Your instructions: Show each line of the data below that contains the string "legend", matching case exactly.

Element and text location data:
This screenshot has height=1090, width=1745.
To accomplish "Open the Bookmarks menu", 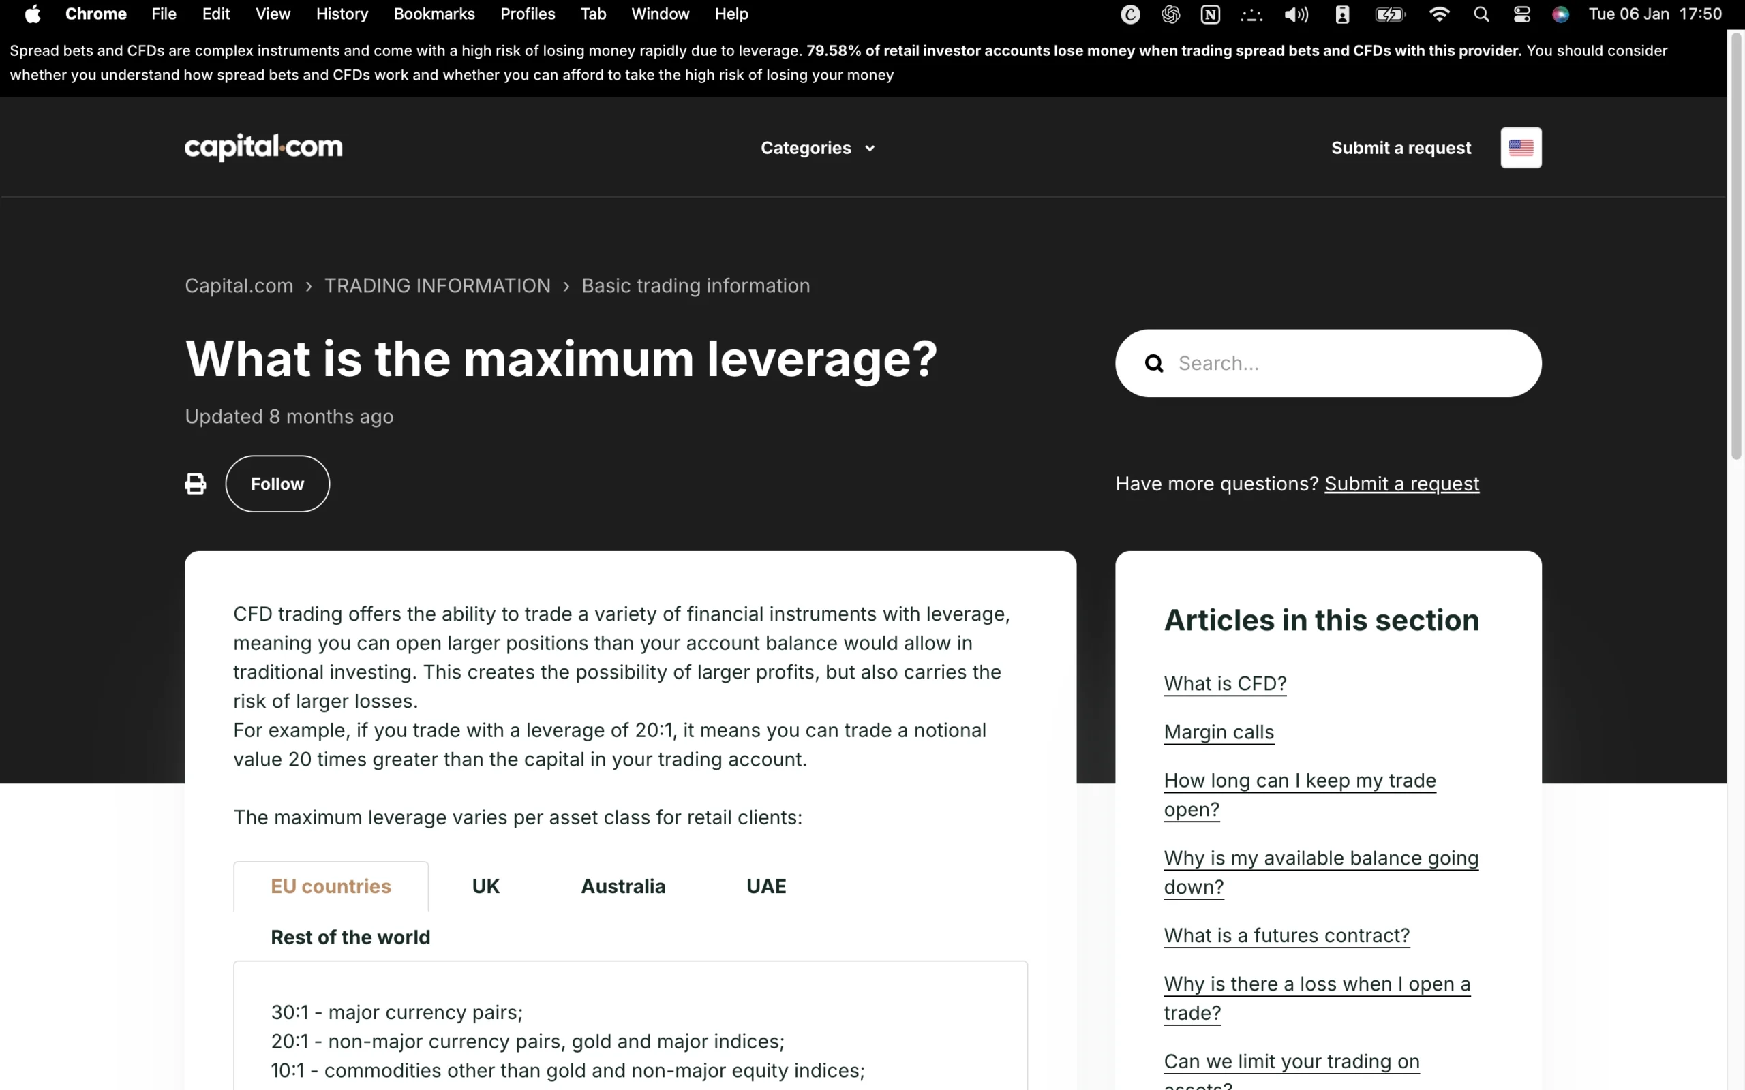I will click(x=433, y=14).
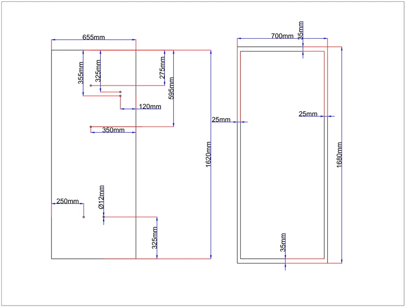Select the 120mm horizontal dimension label
The height and width of the screenshot is (307, 406).
(150, 106)
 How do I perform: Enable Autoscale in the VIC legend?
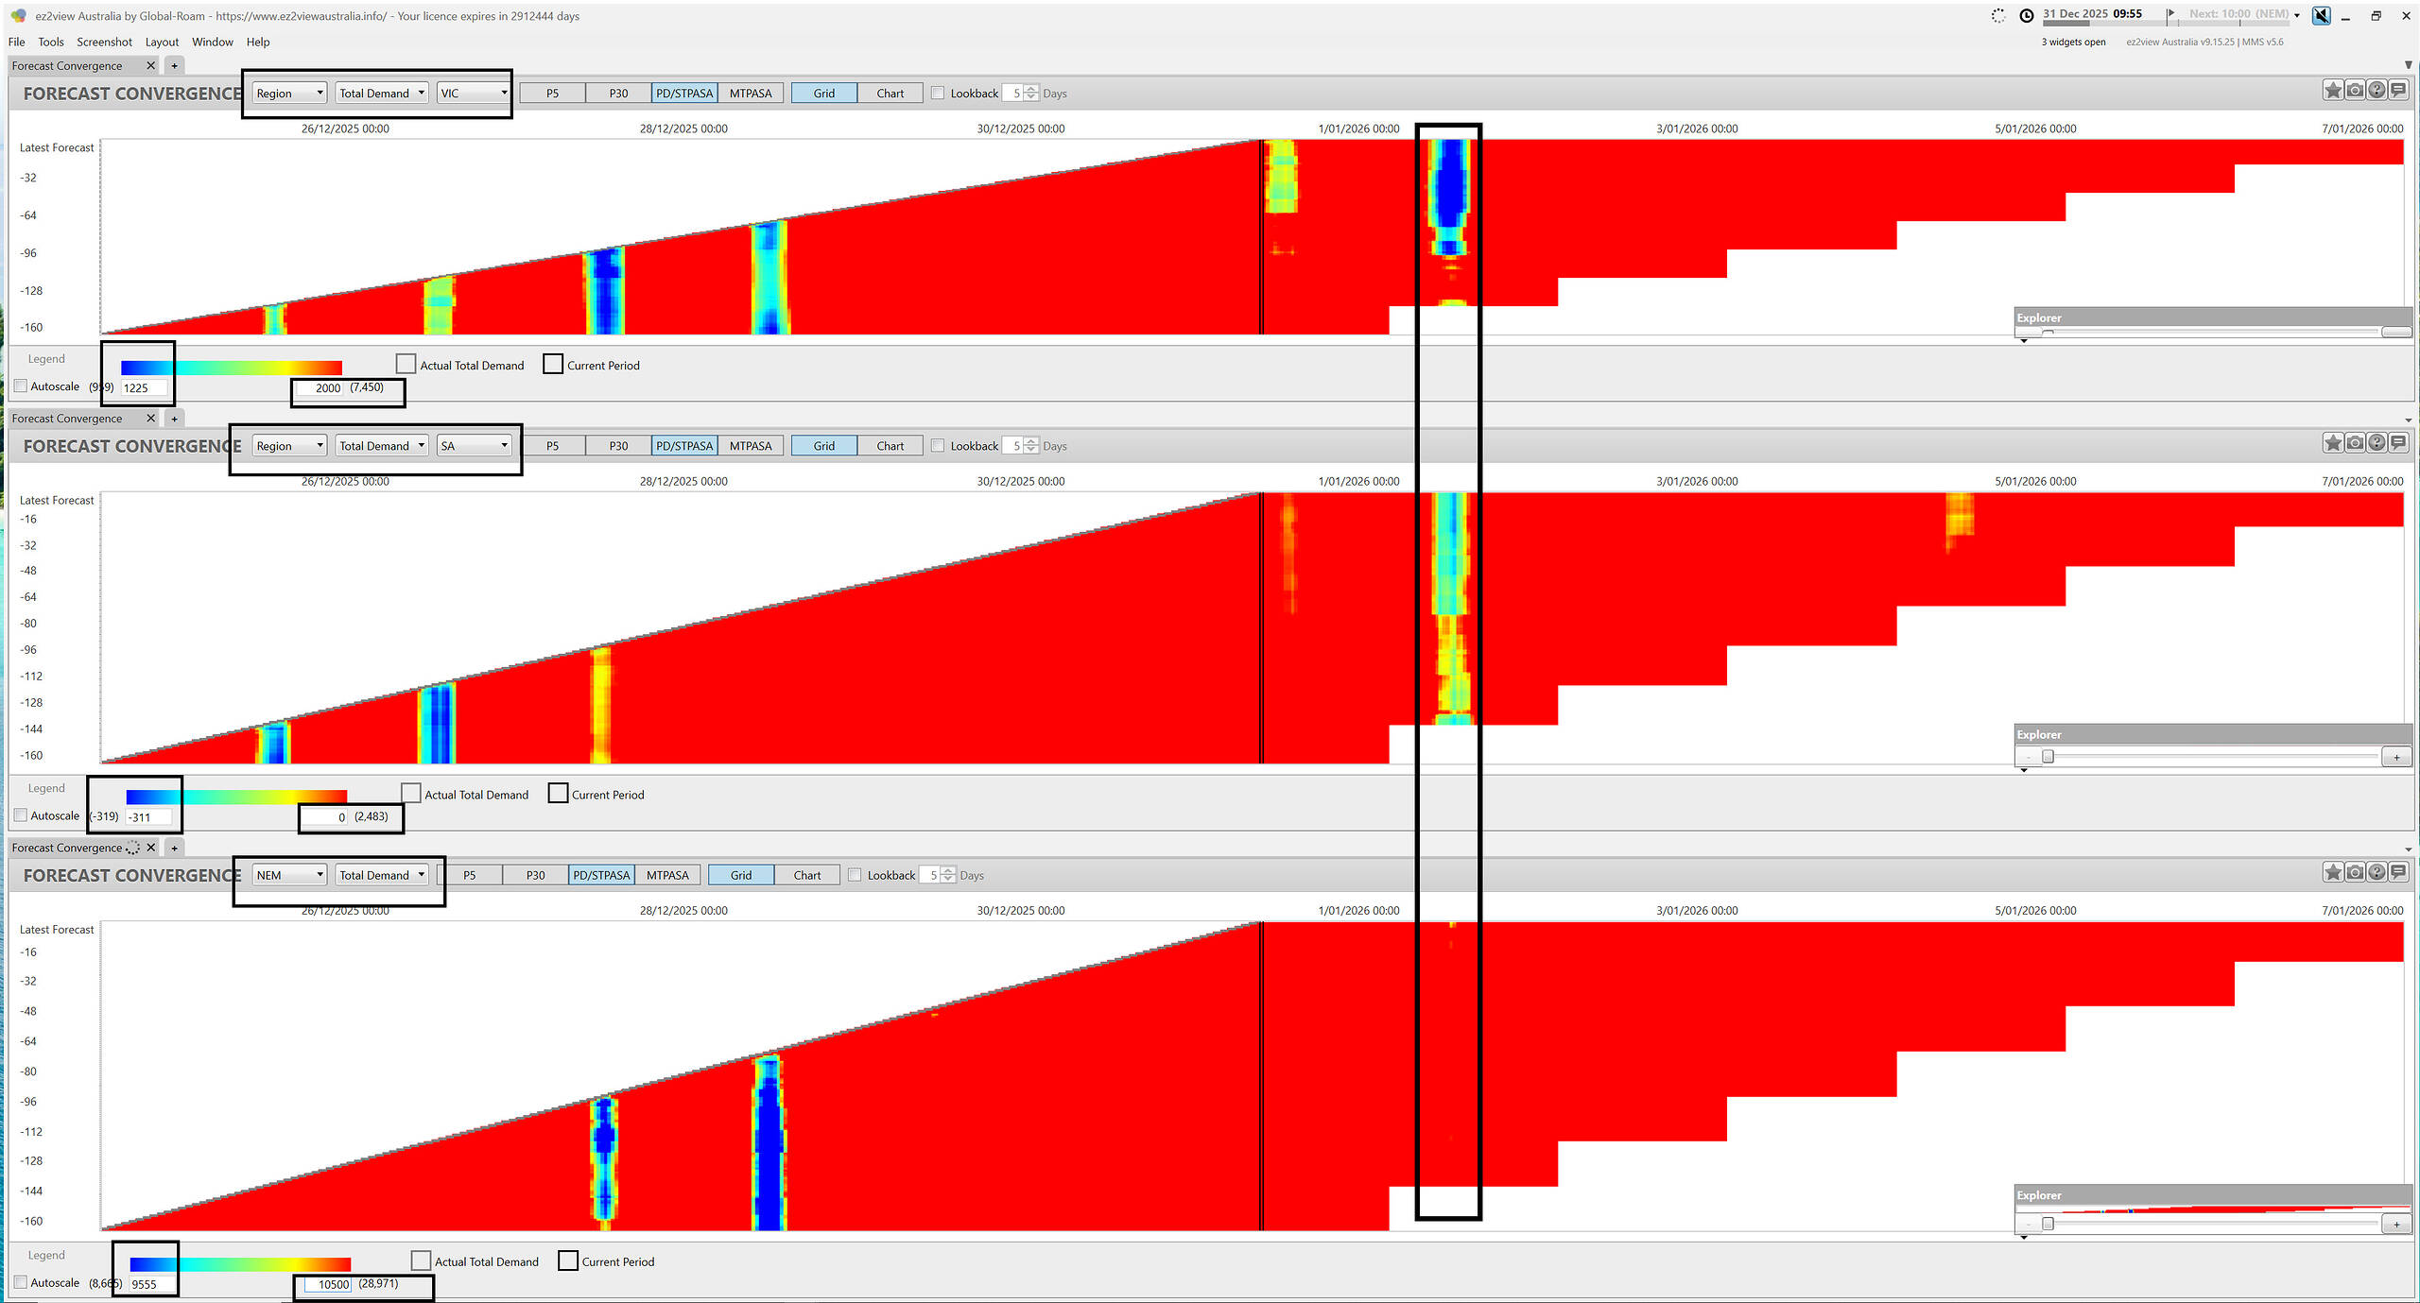(21, 386)
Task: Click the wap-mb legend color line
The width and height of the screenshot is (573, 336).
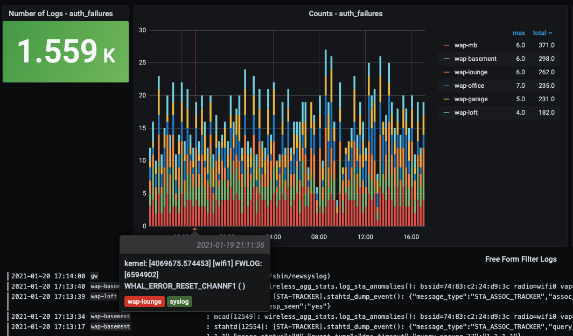Action: (446, 45)
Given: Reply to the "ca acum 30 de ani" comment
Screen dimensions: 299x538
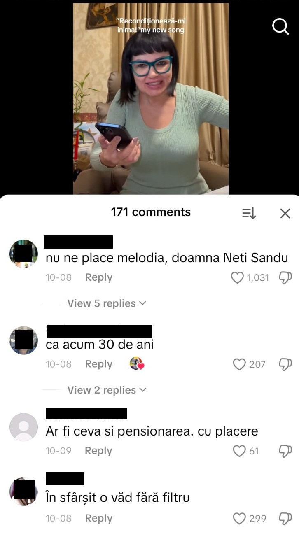Looking at the screenshot, I should (x=98, y=364).
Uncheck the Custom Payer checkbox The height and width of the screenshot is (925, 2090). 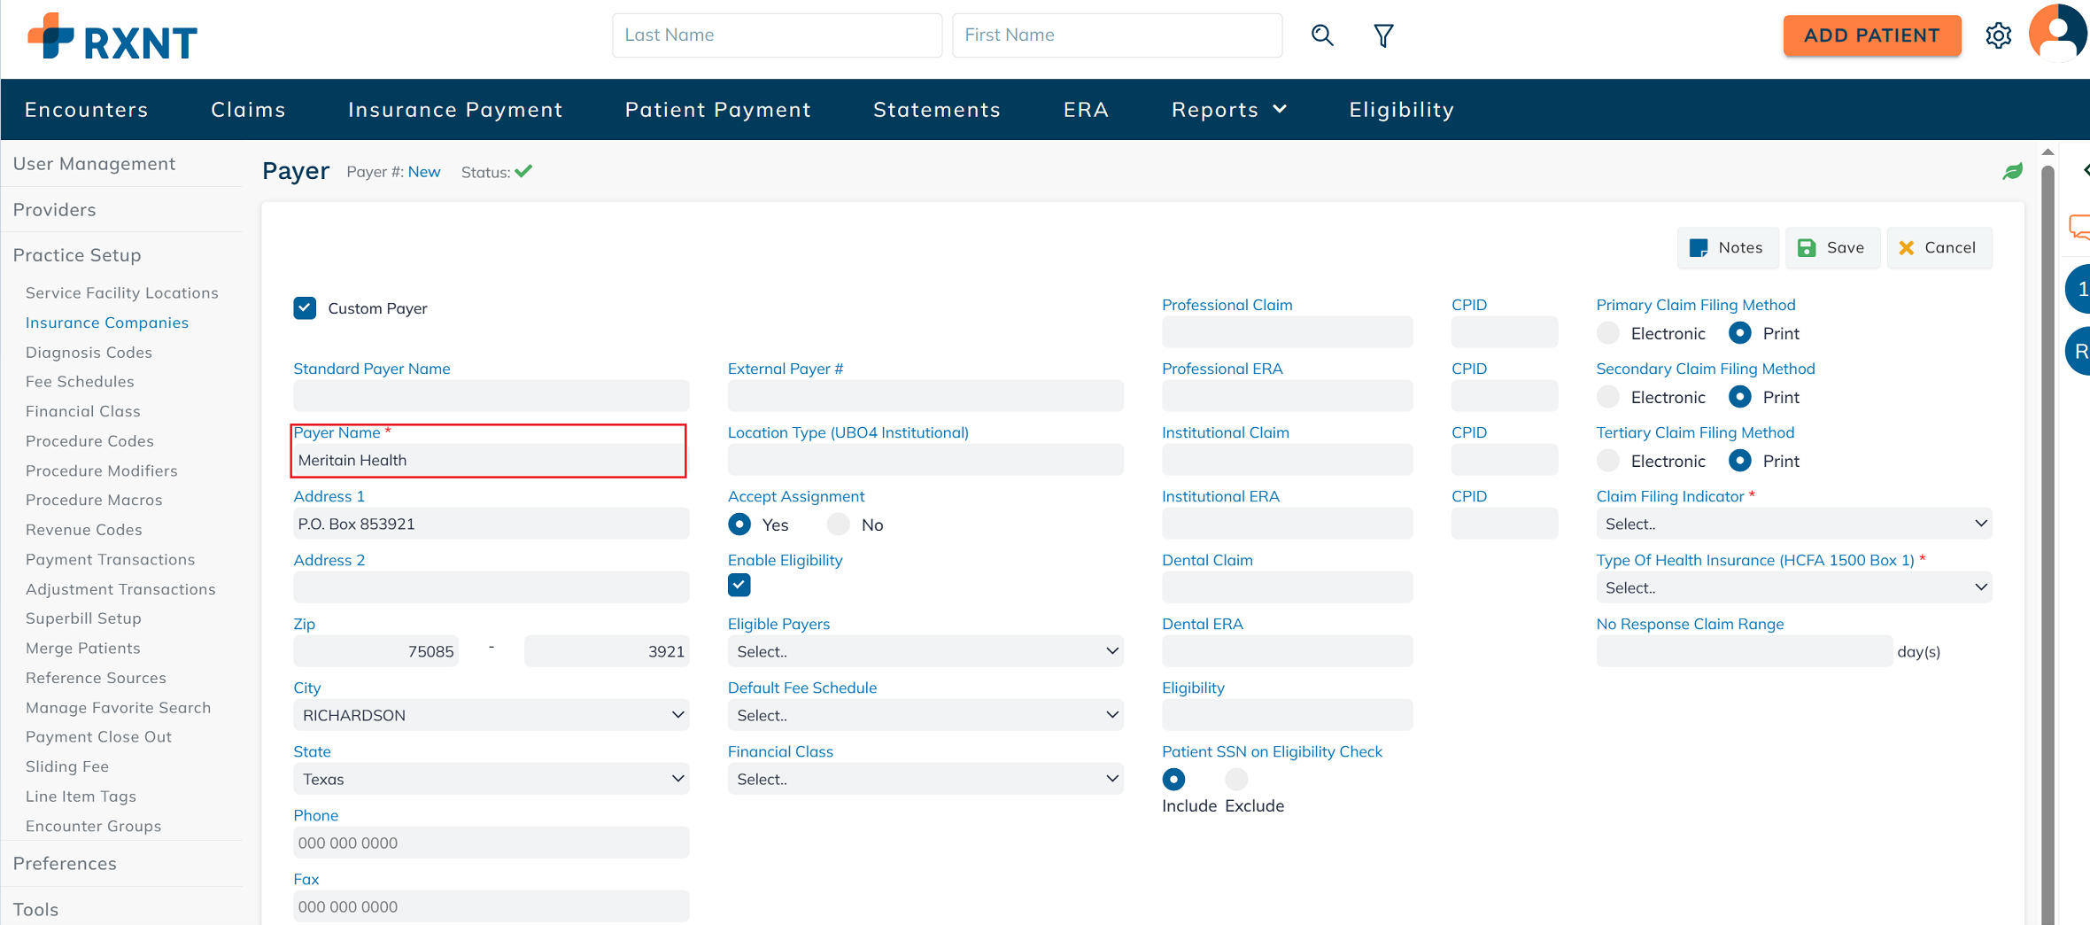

Task output:
 How do I perform: Enable Autoscale in the VIC legend?
Task: Click the wap-mb legend color line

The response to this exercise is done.